• Directions for this task
Format the rows from the line containing "Collapse code fold marker on line 7" through the line containing "click(665, 200)" as a Markdown table with the columns No. and Line. Omit blank lines and leave out the pictures.

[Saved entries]
__________________________________________________

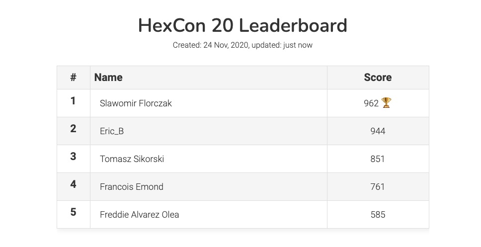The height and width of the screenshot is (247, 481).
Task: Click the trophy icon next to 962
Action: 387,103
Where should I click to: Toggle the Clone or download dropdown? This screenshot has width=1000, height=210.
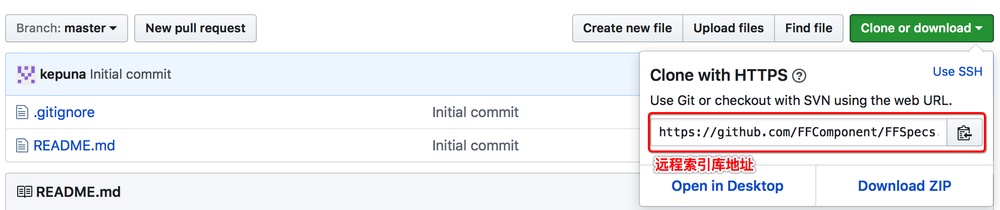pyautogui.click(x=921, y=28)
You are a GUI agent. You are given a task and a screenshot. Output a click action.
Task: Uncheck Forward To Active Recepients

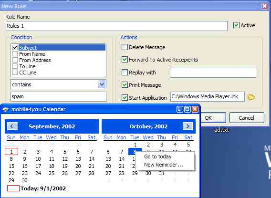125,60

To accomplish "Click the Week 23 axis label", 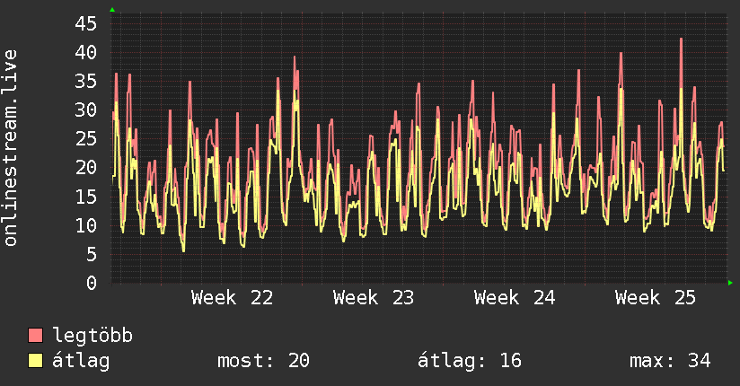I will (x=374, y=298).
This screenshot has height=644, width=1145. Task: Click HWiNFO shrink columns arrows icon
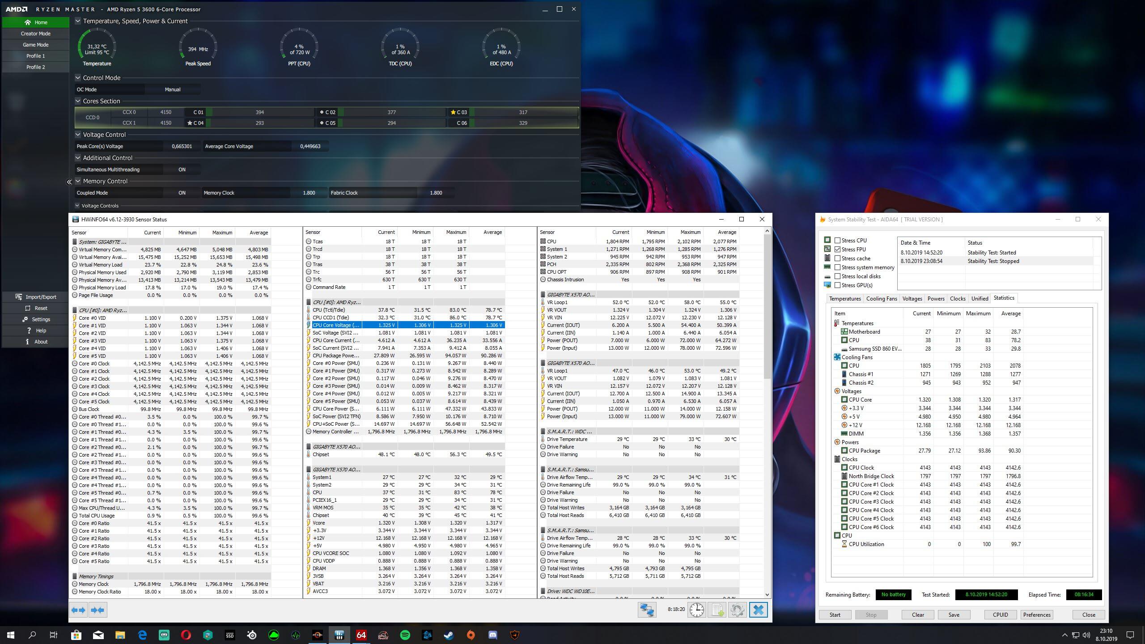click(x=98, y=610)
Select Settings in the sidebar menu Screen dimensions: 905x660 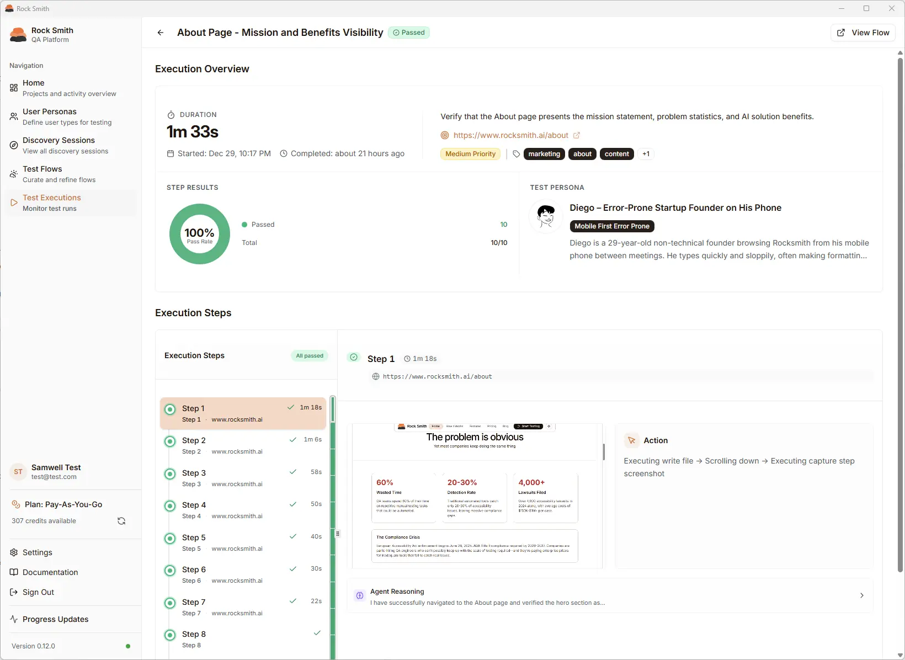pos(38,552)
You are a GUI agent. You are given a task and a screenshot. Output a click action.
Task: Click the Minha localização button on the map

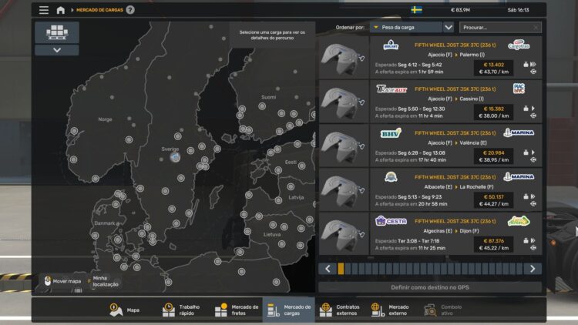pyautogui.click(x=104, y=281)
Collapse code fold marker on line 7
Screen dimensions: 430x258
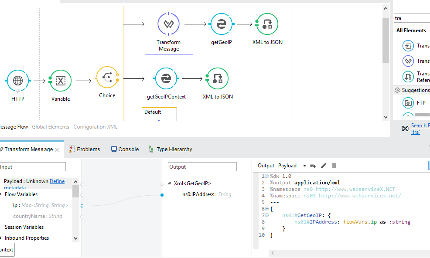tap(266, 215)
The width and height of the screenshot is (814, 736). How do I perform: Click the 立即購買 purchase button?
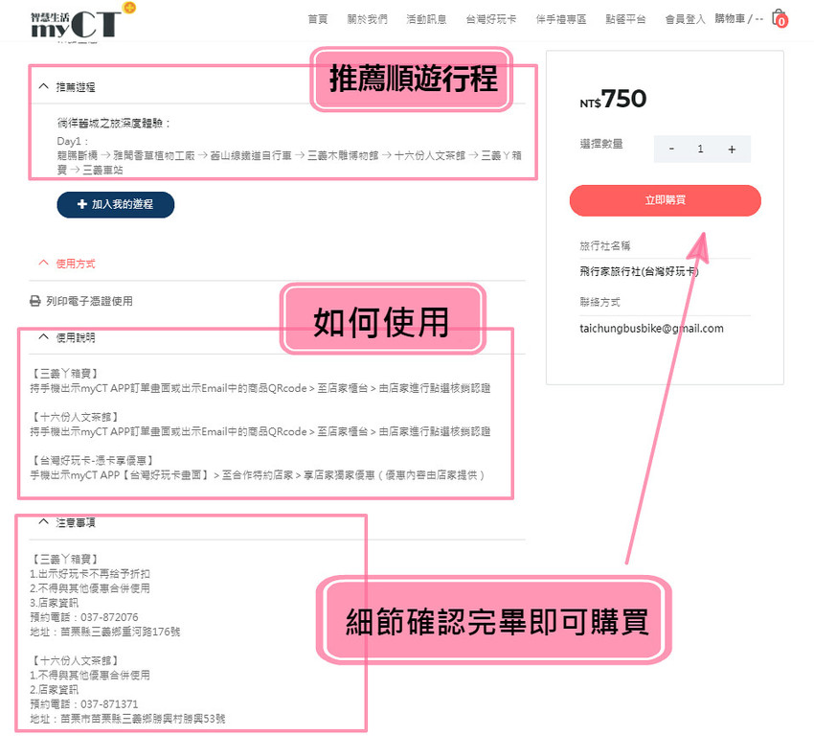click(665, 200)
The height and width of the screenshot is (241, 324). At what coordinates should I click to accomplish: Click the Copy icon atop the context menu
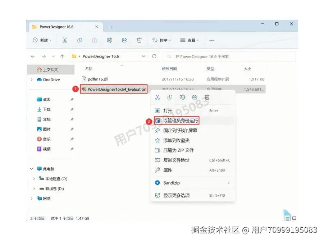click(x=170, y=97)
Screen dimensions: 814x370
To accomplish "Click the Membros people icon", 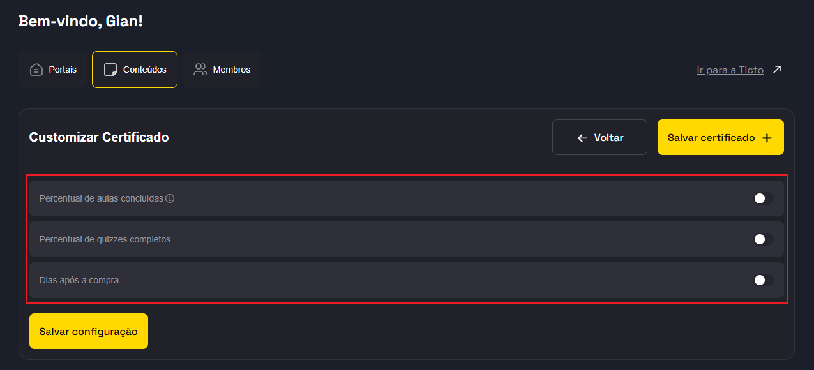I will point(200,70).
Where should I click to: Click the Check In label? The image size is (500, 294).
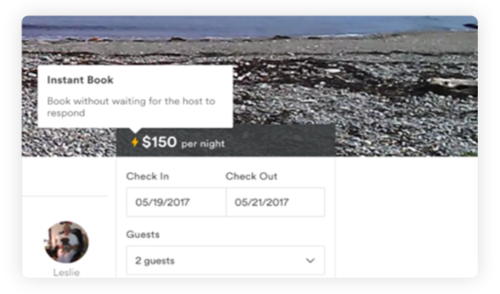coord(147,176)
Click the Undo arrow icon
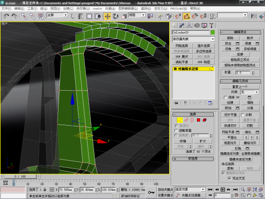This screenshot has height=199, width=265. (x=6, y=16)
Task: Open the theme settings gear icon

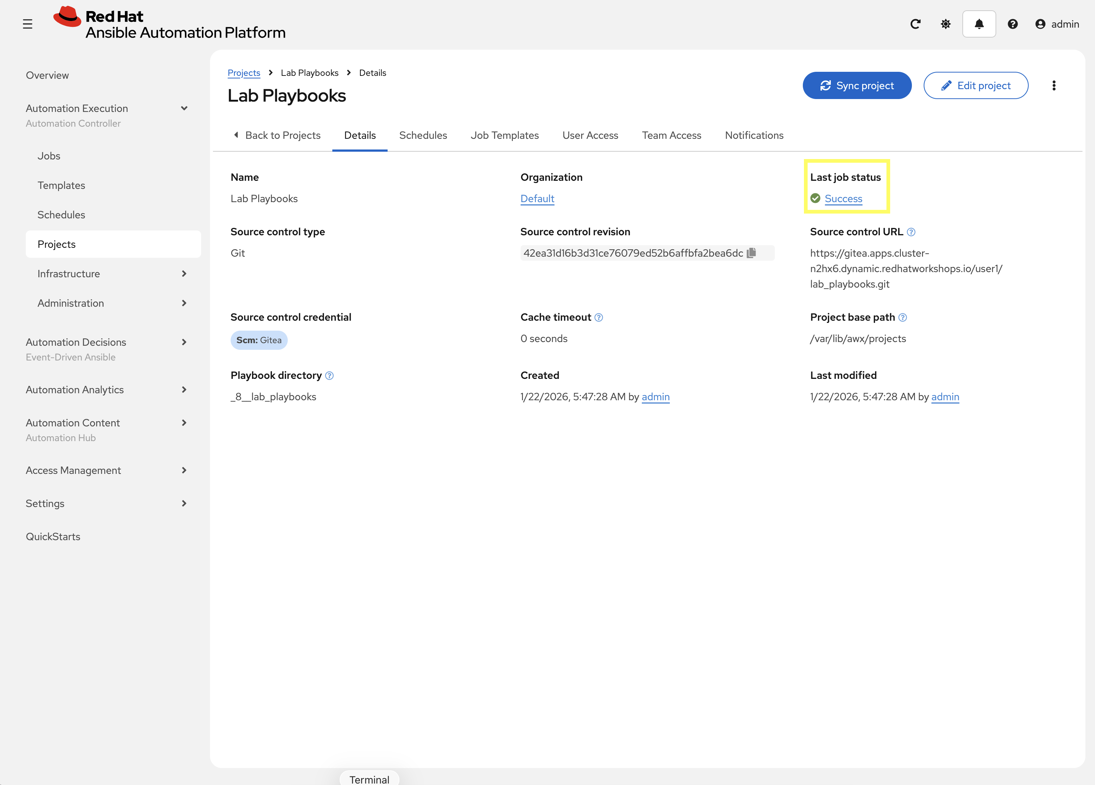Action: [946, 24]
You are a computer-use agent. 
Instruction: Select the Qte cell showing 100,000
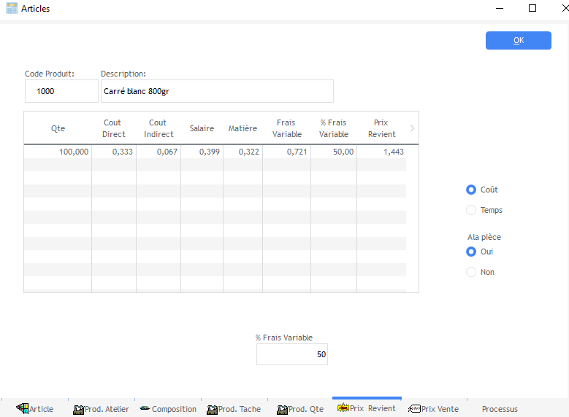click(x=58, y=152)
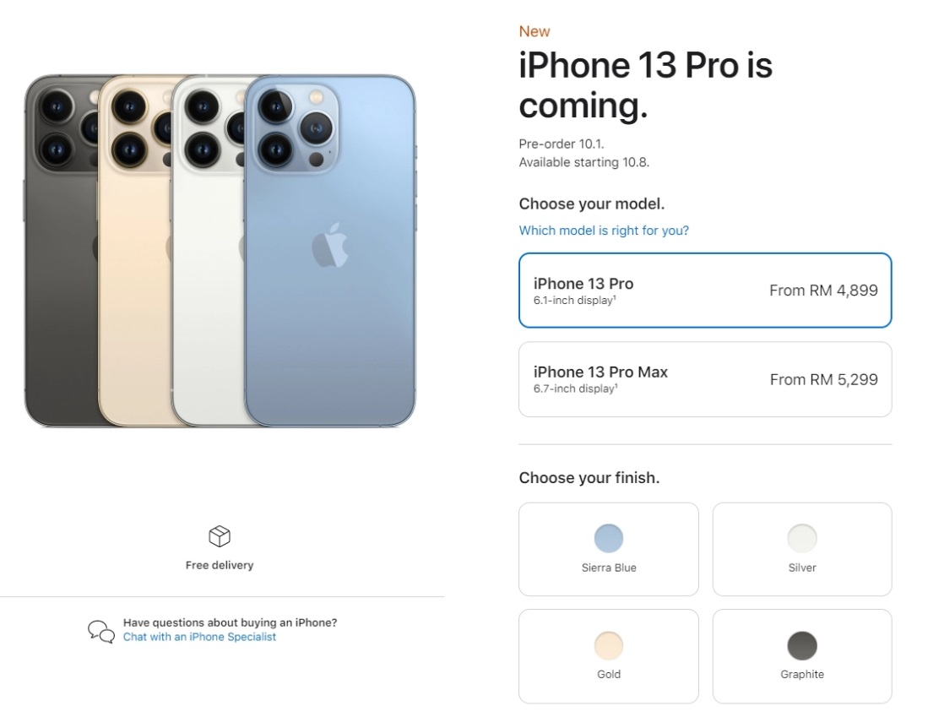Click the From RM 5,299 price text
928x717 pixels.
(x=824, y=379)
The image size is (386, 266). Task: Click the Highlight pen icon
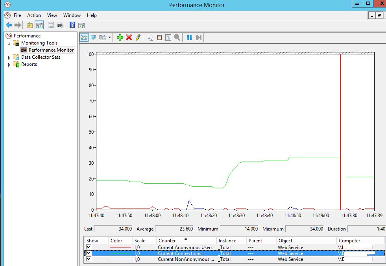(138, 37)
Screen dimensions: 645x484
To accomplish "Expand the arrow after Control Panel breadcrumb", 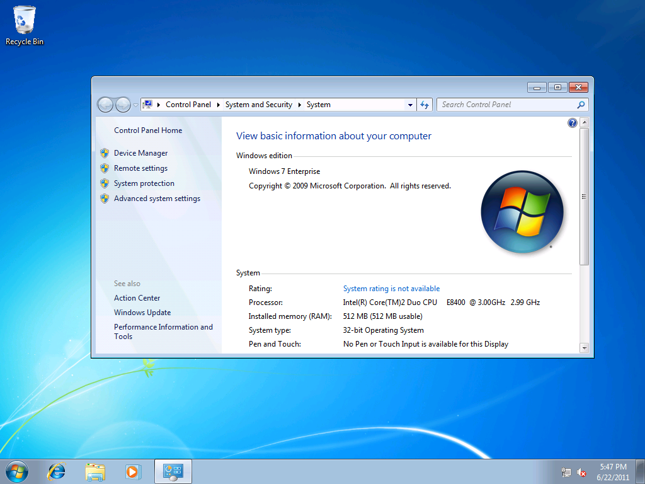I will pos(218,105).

__________________________________________________

• Worked solution
| No. | Line |
|---|---|
| 1 | Collapse code fold marker on line 7 |
| 2 | Screen dimensions: 430x258 |
| 3 | tap(266, 215) |
| 4 | The width and height of the screenshot is (814, 736). How do I perform: Click the 立即購買 purchase button? |
| 5 | click(665, 200) |